Many modern oyster sauces are thickened with cornstarch, flavored with oyster essence or extract and darkened with caramel.

===Vegetarian oyster sauce===
Vegetarian oyster sauce prepared from mushrooms, often oyster mushrooms or shiitake mushrooms, is also popular and generally lower in price. It may contain more taste enhancers if less mushroom extract is used to reduce costs.

===Non-MSG oyster sauce===
Most of the oyster sauces available on the market contain added monosodium glutamate (MSG). In recent years, MSG-free varieties have been made more available.

==European oyster sauce==
In 19th-century French and English cooking, "oyster sauce" referred to a variant of sauce blanche flavored with oysters, using a base of milk and melted butter rather than purely reducing the oysters by cooking. Mrs Beeton's Household Management included a variant. The white sauce version was moistened with cream, whereas in brown oyster sauce, the cream was replaced with gravy.
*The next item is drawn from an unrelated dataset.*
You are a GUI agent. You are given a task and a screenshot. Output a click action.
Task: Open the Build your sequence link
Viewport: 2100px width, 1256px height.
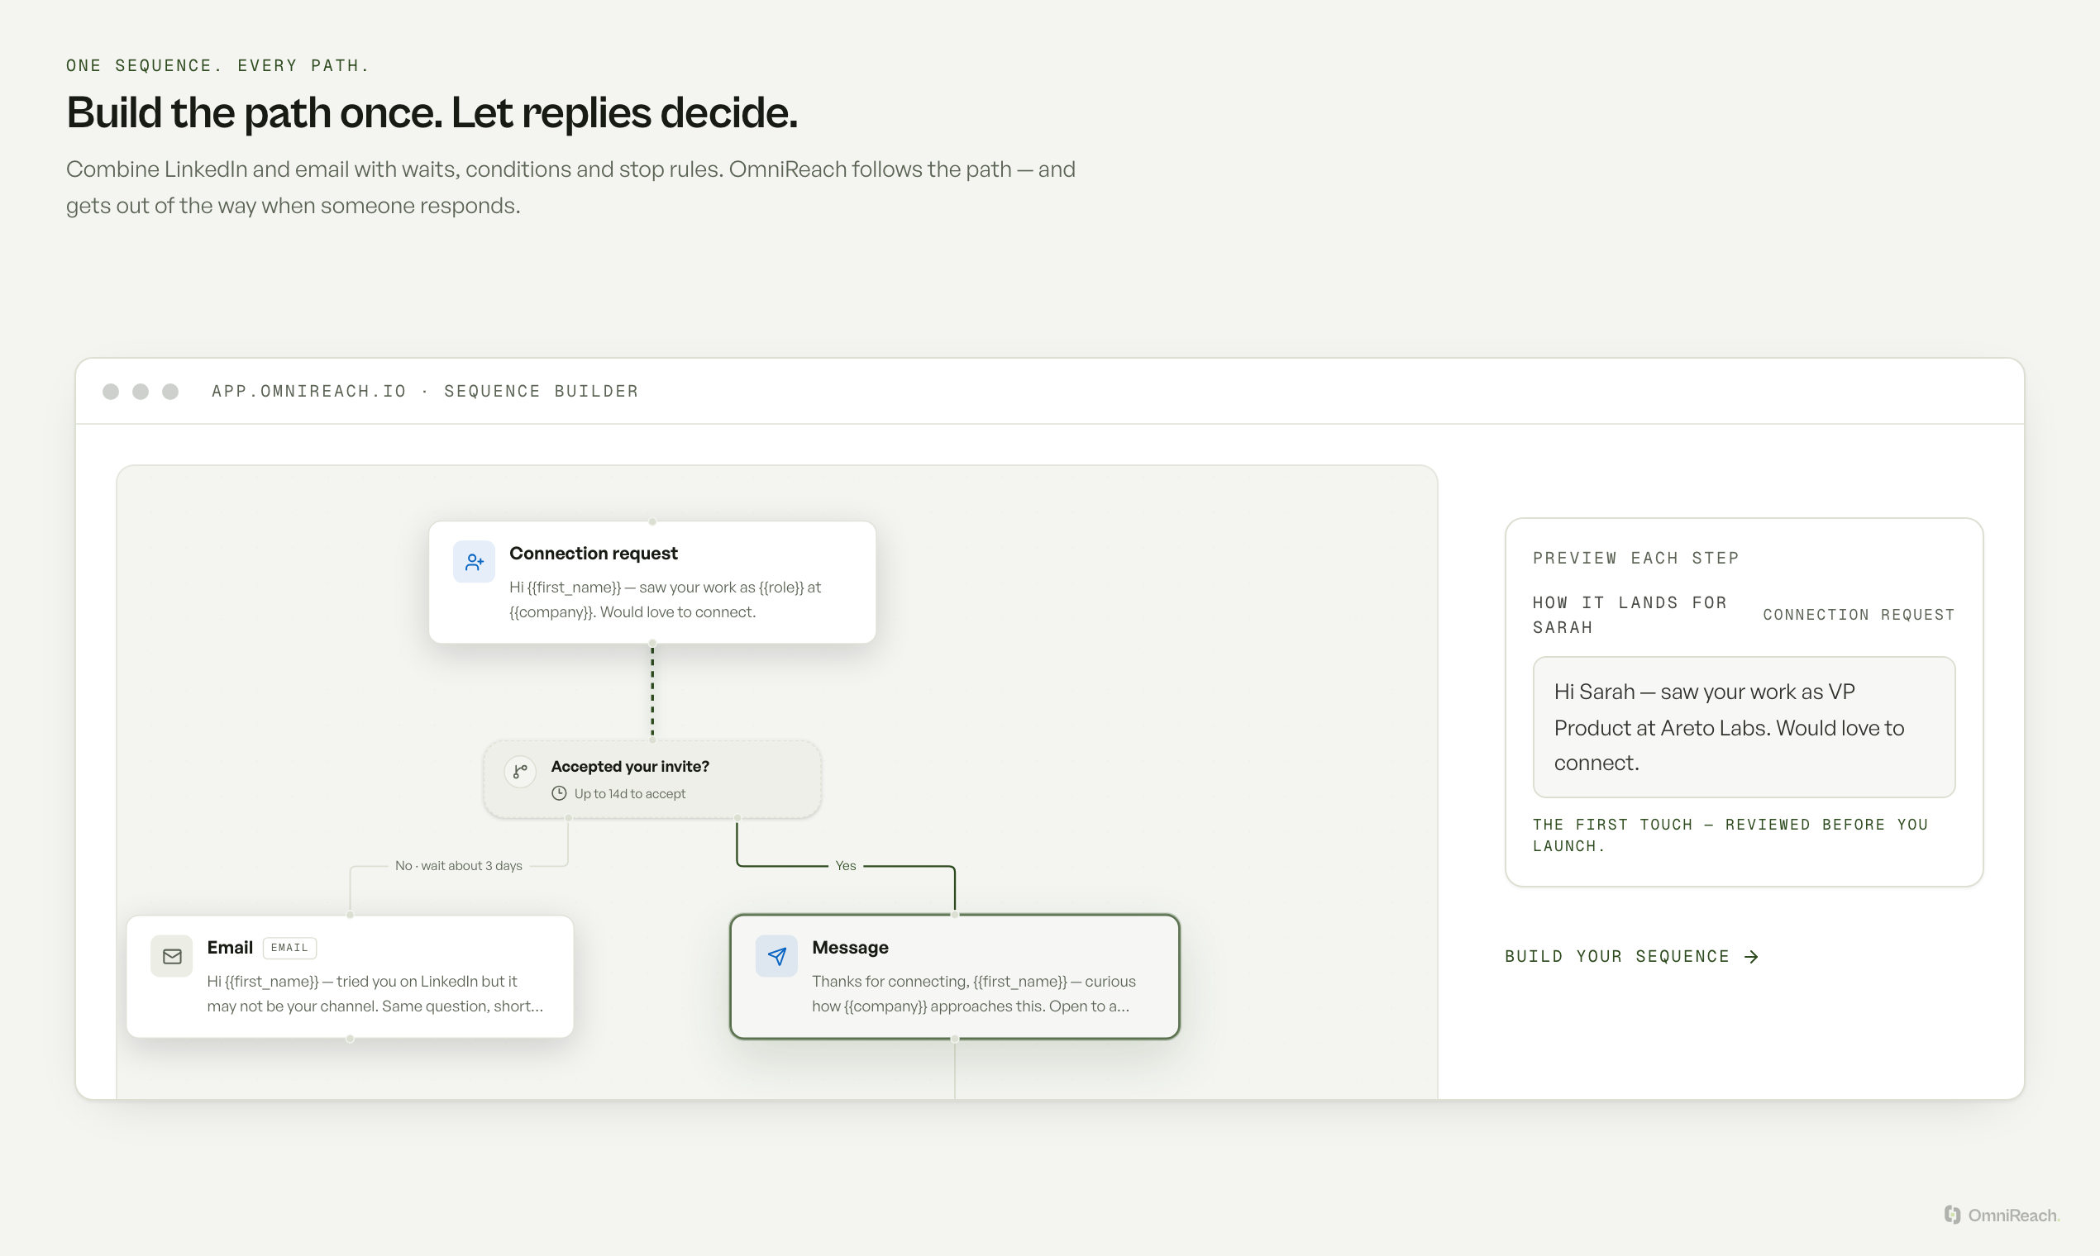tap(1632, 956)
Common recipes using the sauce included "Steak and oyster sauce", documented as early as 1806, and "Cod and oyster sauce".

==Health issues==
In 2001, the United Kingdom Food Standards Agency found in tests of various oyster sauces and soy sauces that 22% of samples contained 3-MCPD (3-monochloropropane-1,2-diol) at levels considerably higher than those deemed safe by the European Union. About two-thirds of these samples also contained a second chemical, called 1,3-DCP (1,3-dichloropropanol), which experts advise should not be present at any levels in food. Both chemicals have the potential to cause cancer, and the Agency recommended that the affected products be withdrawn from shelves and avoided.

The joint Australia New Zealand Food Authority (ANZFA) said it had taken emergency action to amend its food standards code to set a limit for 3-MCPD in soy sauce of 0.02 milligrams per kilogram, in line with European Commission standards that came into force in the EU in April 2002.